6. Processes views of the value that is being obtained from existing spending programmes. Enhancing the quality and rigour of such analysis should be a key priority for the Treasury. ...
g. A full review should be
undertaken to identify, and recommend reform of, those areas
in which various government education agencies (Tertiary
Education Commission, Education Review Office, Ministry of
Education) have become overly prescriptive, and to explore
other, less intrusive, monitoring and accountability options
to achieve policy ends that pass a
cost-benefit test.
...
17. To strengthen governance while businesses remain in public ownership, an independent Crown Commercial Appointments Commission should be established, to be responsible for making recommendations to Ministers for Board positions on all Crown commercial enterprises and for vetting and publishing suitability assessments of all appointees to such boards. ...
19. Congestion charging should be introduced in central Auckland and in any other cities where a cost-benefit analysis supports doing so.
20. Rigorous and transparent cost-benefit analyses should restored to the prime place in guiding decisions on all public capital spending, including infrastructure spending. All such cost-benefit analyses for projects involving the outlay of more than $50 million should be formally reviewed by Treasury. ...
24. Substantially improving the quality of regulatory impact analysis being undertaken before legislation is introduced and/or government regulatory powers are extended should be treated as a matter of high priority by Ministers and central government agencies. Such analysis should be an integral part of all policy development and review processes, to ensure that the full costs and benefits, to all sectors, are appropriately and rigorously factored into government decision-making.

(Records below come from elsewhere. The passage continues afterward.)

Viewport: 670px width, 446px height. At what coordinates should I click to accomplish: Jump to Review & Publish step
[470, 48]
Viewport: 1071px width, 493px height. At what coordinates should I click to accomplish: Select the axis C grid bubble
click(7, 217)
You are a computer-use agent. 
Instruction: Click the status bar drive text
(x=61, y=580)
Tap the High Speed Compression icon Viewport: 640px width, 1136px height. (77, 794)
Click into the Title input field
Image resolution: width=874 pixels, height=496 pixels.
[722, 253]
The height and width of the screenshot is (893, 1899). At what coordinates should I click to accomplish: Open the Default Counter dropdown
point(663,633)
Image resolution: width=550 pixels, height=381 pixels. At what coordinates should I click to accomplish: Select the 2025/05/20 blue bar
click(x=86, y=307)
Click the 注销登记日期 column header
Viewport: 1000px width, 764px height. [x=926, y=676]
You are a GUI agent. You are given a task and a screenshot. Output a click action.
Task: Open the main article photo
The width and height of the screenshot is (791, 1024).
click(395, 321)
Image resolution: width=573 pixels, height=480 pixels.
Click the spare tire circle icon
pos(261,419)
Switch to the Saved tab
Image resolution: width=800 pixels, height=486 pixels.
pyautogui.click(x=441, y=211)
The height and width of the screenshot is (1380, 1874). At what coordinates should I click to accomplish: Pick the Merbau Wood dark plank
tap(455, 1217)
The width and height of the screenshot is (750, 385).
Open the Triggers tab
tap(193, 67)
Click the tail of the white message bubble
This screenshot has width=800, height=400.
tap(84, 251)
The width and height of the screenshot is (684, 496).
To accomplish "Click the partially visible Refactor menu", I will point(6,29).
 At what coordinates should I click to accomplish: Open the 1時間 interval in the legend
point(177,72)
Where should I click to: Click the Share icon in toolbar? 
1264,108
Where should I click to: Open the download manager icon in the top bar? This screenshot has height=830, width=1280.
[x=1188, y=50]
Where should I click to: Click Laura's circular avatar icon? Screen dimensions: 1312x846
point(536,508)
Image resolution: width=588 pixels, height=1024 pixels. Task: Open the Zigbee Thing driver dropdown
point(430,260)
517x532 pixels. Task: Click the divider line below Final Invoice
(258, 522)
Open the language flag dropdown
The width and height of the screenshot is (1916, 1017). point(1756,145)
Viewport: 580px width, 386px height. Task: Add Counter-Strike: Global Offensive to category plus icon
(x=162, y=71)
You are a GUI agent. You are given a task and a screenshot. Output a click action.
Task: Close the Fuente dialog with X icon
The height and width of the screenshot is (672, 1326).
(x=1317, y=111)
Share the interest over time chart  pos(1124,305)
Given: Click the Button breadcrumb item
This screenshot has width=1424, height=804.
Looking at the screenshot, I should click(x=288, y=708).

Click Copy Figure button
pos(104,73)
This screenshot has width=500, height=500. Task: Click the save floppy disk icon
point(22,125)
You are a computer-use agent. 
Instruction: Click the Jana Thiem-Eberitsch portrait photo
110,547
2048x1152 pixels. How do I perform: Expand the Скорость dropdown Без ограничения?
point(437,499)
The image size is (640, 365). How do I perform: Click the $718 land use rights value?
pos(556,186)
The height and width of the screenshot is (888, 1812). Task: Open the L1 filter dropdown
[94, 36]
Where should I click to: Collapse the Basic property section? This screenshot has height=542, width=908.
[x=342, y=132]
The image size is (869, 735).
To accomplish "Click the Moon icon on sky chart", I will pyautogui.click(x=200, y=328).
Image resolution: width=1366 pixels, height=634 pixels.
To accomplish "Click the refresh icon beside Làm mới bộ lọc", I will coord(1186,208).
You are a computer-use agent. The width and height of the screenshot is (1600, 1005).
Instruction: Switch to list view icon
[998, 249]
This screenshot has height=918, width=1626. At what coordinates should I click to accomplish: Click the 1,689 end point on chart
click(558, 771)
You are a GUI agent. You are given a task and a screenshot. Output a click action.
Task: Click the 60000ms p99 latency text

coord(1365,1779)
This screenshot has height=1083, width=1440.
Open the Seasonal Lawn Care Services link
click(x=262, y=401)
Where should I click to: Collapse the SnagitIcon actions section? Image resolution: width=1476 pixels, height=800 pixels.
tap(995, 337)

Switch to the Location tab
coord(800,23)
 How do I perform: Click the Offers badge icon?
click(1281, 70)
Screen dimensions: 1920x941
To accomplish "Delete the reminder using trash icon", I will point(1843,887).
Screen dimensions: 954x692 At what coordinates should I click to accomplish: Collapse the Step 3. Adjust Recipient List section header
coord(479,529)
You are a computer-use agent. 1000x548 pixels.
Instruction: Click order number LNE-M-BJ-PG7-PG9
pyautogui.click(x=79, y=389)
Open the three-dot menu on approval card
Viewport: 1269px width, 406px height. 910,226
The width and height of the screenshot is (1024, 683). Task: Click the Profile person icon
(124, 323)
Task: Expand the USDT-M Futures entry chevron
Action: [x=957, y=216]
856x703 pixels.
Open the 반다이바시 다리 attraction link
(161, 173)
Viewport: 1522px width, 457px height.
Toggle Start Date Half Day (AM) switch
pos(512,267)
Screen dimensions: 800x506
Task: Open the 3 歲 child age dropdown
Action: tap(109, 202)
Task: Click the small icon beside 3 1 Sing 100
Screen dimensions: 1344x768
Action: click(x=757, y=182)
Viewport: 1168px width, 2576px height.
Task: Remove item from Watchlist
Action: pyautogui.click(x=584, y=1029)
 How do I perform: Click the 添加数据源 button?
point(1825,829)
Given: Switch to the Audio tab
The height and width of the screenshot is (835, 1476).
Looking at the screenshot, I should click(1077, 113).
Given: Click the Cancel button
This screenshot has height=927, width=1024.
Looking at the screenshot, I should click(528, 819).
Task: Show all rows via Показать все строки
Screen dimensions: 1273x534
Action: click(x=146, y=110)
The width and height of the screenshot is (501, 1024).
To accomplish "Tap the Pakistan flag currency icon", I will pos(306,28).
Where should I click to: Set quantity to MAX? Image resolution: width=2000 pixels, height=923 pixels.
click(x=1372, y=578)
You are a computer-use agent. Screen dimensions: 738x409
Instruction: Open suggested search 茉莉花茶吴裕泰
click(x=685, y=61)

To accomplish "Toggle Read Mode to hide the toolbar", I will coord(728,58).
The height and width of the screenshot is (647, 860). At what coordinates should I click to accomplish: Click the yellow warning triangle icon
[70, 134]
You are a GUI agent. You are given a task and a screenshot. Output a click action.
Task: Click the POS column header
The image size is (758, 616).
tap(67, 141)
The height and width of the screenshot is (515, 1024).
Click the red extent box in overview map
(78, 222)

25. An independent Productivity Commission should be established as a centre of microeconomic and regulatory analytical expertise. The Commission should be authorised (and resourced) to undertake reviews of matters referred to it by Ministers, and of issues it identifies as requiring further in-depth analysis and research.
26. A high quality independent taskforce should be constituted as a matter of urgency to review resource management law from first principles, including identifying the policy goals that should be served by such legislation and assessing the best ways of achieving those goals. ...
32. Emissions trading legislation and any future emissions reduction targets the Government adopts should be independently monitored and periodically reviewed. Such reviews should focus on monitoring the economic impact of any carbon abatement goals, and the impact of chosen abatement regimes (here and abroad) on prospects for achieving the 2025 goal.
33. A review of the Commerce Act should be undertaken, with a focus on restoring the primacy of economic efficiency considerations and long-term consumer interests in the design and conduct of competition policy.
Now I don't doubt that all of these task
forces and commissions and what-have-you would be stacked by
the usual suspects from the Alan Gibbs Hayekian harem, so
what we'd be seeing wouldn't really even be less socialism
at all, just more heavily monitored socialism—monitored by
those freakishly frigid whores who wear their suits to bed
and give capitalism a bad name at the hands of that other
Winston, Peters. I struggle to see this as a prescription
for catching Australia.
Quite simply, Government should spend and tax less and less and less, starting now, until it's taxing and spending at a level commensurate with its proper functions. Not so that we may catch Australia but so that we may never catch the full-blown disease of dictatorship to which we shall otherwise succumb.
Oh to watch the History Channel in 50 years and see a new Churchill circa 2010 smiting the scourge of socialism just when it seemed invincible. That would be the best thing in history!